Auf der anderen Seite gab es zum Beispiel in den 30er Jahren des 19. Jahrhunderts eine schwere Krise, die vor allem kleine Winzer betraf und die der gebürtige Trierer Karl Marx in seiner Gesellschaftstheorie aufgriff. Vielfältige und größtenteils bisher kaum von Historikern interpretierte Quellen zur Wirtschafts- und Sozialgeschichte dieser Branche liefern die Bestände von Bibliothek und Archiv. „Unsere Besonderheit ist, dass wir sowohl über die Quellen als auch die Sekundärliteratur verfügen“, erläutert Direktor Professor Michael Embach.
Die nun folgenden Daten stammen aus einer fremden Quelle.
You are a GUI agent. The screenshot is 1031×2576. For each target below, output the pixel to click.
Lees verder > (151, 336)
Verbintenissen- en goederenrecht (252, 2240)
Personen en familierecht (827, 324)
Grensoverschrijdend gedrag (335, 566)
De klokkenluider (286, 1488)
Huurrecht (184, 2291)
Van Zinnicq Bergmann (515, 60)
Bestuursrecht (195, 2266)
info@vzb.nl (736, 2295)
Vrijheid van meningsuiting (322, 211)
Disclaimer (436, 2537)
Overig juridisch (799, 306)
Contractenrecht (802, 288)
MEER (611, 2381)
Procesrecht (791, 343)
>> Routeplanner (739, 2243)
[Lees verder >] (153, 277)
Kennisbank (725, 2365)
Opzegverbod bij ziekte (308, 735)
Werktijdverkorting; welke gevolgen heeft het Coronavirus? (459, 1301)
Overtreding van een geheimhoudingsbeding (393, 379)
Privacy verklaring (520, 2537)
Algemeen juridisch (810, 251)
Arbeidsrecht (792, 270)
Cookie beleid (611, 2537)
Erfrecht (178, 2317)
Dazu gehören unter anderem Dokumente der für den Weinbau bedeutsamen Familie von Kesselstatt, Urkunden, Briefe, Musterbücher für Flaschenetiketten, Nachlässe, aber auch Berechnungen zum Ausschank, die Rückschlüsse auf den Weinkonsum zulassen.

Vortrag am 29. März

Die Sammlung liefert viele Belege, dass in zahlreichen regionalen Großbürgerfamilien eigene Weinberge eine Hauptquelle des Wohlstands waren. Archivar Bernhard Simon nennt als Beispiel Franz Weißebach, der aus einer Kanzemer Weingutsbesitzerfamilie stammte und sein Vermögen der Stadt vererbte, um die Grünanlage am Kurfürstlichen Palais in einen „Volksgarten“ umzuwandeln. Die Region Trier stand nach Einschätzung des Weinexperten und FAZ-Journalisten Daniel Deckers von der Mitte des 19. bis zur Mitte des 20. Jahrhunderts im Zentrum der deutschen Weinkultur. Einzelheiten erläutert er in seinem Vortrag „Moselwein – Modewein. Die Geschichte(n) der preußischen Weinmetropole Trier“ am Donnerstag, 29. März, 18 Uhr, Stadtbibliothek.
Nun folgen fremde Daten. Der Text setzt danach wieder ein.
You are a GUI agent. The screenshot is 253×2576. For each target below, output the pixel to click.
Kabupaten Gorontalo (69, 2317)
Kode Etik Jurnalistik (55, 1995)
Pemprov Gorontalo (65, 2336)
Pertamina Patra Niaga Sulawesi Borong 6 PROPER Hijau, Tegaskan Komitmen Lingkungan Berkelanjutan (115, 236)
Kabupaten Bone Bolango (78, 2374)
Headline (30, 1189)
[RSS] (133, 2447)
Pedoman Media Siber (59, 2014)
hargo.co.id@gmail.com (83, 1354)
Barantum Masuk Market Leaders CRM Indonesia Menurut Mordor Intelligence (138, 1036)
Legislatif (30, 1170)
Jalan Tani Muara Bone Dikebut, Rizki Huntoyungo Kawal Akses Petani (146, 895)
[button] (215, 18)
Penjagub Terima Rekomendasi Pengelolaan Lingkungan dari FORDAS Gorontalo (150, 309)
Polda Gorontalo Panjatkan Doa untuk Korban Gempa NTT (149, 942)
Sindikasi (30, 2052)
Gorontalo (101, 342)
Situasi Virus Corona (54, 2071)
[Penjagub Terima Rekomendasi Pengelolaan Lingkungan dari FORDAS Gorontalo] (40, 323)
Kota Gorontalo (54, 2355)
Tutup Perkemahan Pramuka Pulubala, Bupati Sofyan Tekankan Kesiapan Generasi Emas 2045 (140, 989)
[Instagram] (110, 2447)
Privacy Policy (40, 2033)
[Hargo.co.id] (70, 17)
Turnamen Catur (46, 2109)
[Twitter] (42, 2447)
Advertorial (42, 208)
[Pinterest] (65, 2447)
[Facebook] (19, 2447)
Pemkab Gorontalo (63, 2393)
Deutschlandweit einzigartig ist der komplette Bestand der internationalen Fachzeitschrift „Weinmarkt“. Die Publikation erschien zwischen 1881 und 1923. Sie ist, so Simon, eine wertvolle Quelle zur Erforschung der wirtschaftlichen und technischen Entwicklung. Die Archivare verfügen außerdem über Akten des Amts für Weinbewirtschaftung der französischen Besatzungstruppen nach dem Zweiten Weltkrieg. Damals war der Weinverkauf streng reglementiert.
 
Im frühen 20 Jahrhundert hatte die Stadtverwaltung die Bedeutung des Weinbaus als Wirtschafts- und Marketingfaktor erkannt. OB Albert von Bruchhausen war 1908 treibende Kraft bei der Gründung des Großen Rings, um die Versteigerungen zu konzentrieren und effizienter zu gestalten. 1910 vereinigte er die inzwischen in den anderen deutschen Anbaugebieten entstandenen vergleichbaren Gemeinschaften zum „Verband Deutscher Naturweinversteigerer“ – Vorgänger des renommierten „Verbands Deutscher Prädikatsweingüter“ (VDP). Außerdem wurde 1927 in einem Flügel des heutigen Rathauses ein Weinmuseum mit nationalem Anspruch eröffnet.